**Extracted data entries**

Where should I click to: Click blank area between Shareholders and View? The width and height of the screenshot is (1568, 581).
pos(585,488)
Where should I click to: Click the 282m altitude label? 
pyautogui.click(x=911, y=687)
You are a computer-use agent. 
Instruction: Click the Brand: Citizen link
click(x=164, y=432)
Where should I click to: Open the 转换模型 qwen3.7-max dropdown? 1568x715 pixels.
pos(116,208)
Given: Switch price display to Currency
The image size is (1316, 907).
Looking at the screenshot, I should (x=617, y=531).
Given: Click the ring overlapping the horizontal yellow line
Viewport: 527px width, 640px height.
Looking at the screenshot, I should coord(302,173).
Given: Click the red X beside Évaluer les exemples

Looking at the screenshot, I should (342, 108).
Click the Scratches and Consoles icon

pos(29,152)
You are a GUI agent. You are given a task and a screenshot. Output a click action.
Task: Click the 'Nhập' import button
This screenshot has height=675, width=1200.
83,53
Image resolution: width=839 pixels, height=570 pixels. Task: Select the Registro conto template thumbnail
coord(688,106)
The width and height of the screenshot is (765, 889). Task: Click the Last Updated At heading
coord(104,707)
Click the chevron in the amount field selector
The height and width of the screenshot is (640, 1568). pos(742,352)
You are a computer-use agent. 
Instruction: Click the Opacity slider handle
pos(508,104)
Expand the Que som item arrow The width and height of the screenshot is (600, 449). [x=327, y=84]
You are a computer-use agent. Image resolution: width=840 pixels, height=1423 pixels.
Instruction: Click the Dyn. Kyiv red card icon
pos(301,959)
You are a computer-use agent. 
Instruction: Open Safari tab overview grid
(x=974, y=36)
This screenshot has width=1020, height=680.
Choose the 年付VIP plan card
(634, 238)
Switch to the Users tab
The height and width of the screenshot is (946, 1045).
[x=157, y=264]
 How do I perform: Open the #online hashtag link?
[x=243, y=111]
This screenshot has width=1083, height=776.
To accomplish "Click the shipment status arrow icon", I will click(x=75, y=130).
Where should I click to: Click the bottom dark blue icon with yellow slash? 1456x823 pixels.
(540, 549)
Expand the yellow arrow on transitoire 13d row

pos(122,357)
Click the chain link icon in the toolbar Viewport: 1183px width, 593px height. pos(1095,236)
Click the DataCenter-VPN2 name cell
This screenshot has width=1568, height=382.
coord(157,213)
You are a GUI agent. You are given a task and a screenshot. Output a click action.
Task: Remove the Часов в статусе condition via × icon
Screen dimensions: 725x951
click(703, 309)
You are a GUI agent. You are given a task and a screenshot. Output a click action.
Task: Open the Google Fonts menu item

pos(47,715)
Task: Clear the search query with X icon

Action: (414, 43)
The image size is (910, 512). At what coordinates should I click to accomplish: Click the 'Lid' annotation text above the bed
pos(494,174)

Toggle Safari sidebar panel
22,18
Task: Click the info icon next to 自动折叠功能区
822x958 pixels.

**Instructions for the task**
Each entry above is to be copied out exactly.

**Solution to this problem**
Where should I click to: Click blank area between Shareholders and View? The width and height of the screenshot is (1568, 581).
pos(585,488)
Where should I click to: Click the 282m altitude label? 
pyautogui.click(x=911, y=687)
You are a computer-use agent. 
Instruction: Click the Brand: Citizen link
click(x=164, y=432)
Where should I click to: Open the 转换模型 qwen3.7-max dropdown? 1568x715 pixels.
pos(116,208)
Given: Switch price display to Currency
The image size is (1316, 907).
Looking at the screenshot, I should (x=617, y=531).
Given: Click the ring overlapping the horizontal yellow line
Viewport: 527px width, 640px height.
Looking at the screenshot, I should coord(302,173).
Given: Click the red X beside Évaluer les exemples

Looking at the screenshot, I should (342, 108).
Click the Scratches and Consoles icon

pos(29,152)
You are a GUI agent. You are given a task and a screenshot. Output a click action.
Task: Click the 'Nhập' import button
This screenshot has height=675, width=1200.
83,53
Image resolution: width=839 pixels, height=570 pixels. Task: Select the Registro conto template thumbnail
coord(688,106)
The width and height of the screenshot is (765, 889). Task: Click the Last Updated At heading
coord(104,707)
Click the chevron in the amount field selector
The height and width of the screenshot is (640, 1568). pos(742,352)
You are a computer-use agent. 
Instruction: Click the Opacity slider handle
pos(508,104)
Expand the Que som item arrow The width and height of the screenshot is (600, 449). [x=327, y=84]
You are a computer-use agent. Image resolution: width=840 pixels, height=1423 pixels.
Instruction: Click the Dyn. Kyiv red card icon
pos(301,959)
You are a computer-use agent. 
Instruction: Open Safari tab overview grid
(x=974, y=36)
This screenshot has width=1020, height=680.
Choose the 年付VIP plan card
(634, 238)
Switch to the Users tab
The height and width of the screenshot is (946, 1045).
[x=157, y=264]
 How do I perform: Open the #online hashtag link?
[x=243, y=111]
This screenshot has width=1083, height=776.
To accomplish "Click the shipment status arrow icon", I will click(x=75, y=130).
Where should I click to: Click the bottom dark blue icon with yellow slash? 1456x823 pixels.
(540, 549)
Expand the yellow arrow on transitoire 13d row

pos(122,357)
Click the chain link icon in the toolbar Viewport: 1183px width, 593px height. pos(1095,236)
Click the DataCenter-VPN2 name cell
This screenshot has width=1568, height=382.
coord(157,213)
You are a GUI agent. You are given a task and a screenshot. Output a click action.
Task: Remove the Часов в статусе condition via × icon
Screen dimensions: 725x951
click(703, 309)
You are a GUI agent. You are given a task and a screenshot. Output a click action.
Task: Open the Google Fonts menu item

pos(47,715)
Task: Clear the search query with X icon

Action: (414, 43)
The image size is (910, 512). At what coordinates should I click to accomplish: Click the 'Lid' annotation text above the bed
pos(494,174)

Toggle Safari sidebar panel
22,18
Task: Click the info icon next to 自动折叠功能区
822x958 pixels.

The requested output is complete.